In my novel, Desk Job, I deal with political correctness and how it can destroy lives. How close to reality my fictional office is for the mid-1990s and for now I will leave up to the reader to decide.

THE CAT’S MEOW! From Egypt to England to an Australian DESK JOB

Posted in art, dark fiction writer, Lewis Carroll enthusiast, Lyn McConchie's friend, Night to Dawn author, Writer with tags , , , , , on June 24, 2012 by ROD MARSDEN


The Cat’s Meow! The Cat’s whiskers! The Cat’s pajamas! These are good British expressions that tend to put a smile on the dial of certain readers and, at the same time, conjure up pleasant if somewhat unusual images.

The there’s the childhood story of the kitten who lost his mitten that no doubt came out of some golden book edition. Nowadays, thanks to the Americans, the puss in boots is a rather dashing expert with the foil. In the hit television show The Big Bang Theory we have a song about a soft kitty who is warm. In the hit television show The Simpsons we have cats going through their nine lives rather quickly.

A cat once wanted to visit the Queen of England while yet another fur ball was happy to curl up on a mat near the fireplace.

In the USA there was a cartoon tom by the name of Sylvester who, on numerous occasions, mistook a kangaroo for an extraordinarily large bouncing mouse and there have been quite a few American felines, in fiction and real life, who have inherited great fortunes.

Some years ago I was asked to write some stories for an anthology titled: Cats Do it Better. One of the stories I wrote for this American book dealt with a cat that was an old salt and had the run of the ship he was on. Why was the cat an old salt? Well, many a sailing vessel in the old days did have a cat on board as a mascot. It wasn’t just a matter of companionship for the crew. A cat had a practical use. If you want to keep mice and rats out of the scullery and thus out of the sailor’s food they are the natural and also the most economical way of doing so. In fact, our long standing relationship with felines probably began when it was discovered that they could be of use in protecting the harvest.
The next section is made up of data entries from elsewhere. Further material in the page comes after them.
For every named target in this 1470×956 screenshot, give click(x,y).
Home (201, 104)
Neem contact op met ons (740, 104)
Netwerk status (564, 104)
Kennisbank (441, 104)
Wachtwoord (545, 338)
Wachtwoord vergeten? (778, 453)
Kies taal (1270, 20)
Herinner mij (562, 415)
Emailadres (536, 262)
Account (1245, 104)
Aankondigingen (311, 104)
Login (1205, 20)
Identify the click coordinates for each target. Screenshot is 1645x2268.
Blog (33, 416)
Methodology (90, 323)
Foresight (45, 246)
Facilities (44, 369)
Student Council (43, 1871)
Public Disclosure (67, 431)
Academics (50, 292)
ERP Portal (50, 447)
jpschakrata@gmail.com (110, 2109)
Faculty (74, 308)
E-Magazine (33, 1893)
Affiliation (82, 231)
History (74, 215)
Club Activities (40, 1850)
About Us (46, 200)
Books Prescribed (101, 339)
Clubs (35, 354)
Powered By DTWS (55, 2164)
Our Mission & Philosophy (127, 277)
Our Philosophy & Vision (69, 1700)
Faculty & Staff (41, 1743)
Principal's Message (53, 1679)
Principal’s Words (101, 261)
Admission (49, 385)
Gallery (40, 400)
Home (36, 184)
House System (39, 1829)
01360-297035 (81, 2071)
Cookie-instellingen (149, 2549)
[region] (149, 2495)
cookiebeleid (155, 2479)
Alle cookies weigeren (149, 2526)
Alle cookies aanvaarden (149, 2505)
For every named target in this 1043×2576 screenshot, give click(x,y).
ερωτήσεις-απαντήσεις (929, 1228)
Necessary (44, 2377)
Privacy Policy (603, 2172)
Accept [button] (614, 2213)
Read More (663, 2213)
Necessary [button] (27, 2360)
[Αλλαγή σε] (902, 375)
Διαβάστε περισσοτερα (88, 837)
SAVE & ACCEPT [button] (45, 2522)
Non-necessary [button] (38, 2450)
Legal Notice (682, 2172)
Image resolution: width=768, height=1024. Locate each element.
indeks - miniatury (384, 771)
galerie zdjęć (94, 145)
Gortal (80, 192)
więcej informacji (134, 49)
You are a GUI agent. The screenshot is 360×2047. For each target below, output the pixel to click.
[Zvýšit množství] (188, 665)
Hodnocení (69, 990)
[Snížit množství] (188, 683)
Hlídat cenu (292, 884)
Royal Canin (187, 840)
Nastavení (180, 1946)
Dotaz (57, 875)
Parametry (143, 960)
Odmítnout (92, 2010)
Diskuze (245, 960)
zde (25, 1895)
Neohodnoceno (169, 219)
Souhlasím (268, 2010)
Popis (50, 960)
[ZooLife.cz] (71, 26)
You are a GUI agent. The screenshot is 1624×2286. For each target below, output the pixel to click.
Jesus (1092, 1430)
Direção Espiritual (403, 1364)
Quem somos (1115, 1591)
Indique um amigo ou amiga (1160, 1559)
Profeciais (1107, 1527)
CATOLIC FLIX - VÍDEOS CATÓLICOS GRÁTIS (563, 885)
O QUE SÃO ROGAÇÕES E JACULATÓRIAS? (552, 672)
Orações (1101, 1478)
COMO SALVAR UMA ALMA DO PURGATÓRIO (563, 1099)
In ancient Egypt, no doubt because of the importance of the grain, cats were at one time worshiped. No grain, no bread and the end result of that, of course, is starvation. Hence a small, usually furry, creature that can keep the vermin at bay and thus keep the grain safe has to be considered. at the very least, as asset worth keeping around. I say here usually furry because there is a hairless type of Egyptian cat. The hairless Egyptian, in fact, was in one of the Austin Powers movies as a regular cat who had supposedly lost his fur after being frozen then thawed out. In any event, the hairless Egyptian is ideal for the cat lover who happens to be allergic to cat hair.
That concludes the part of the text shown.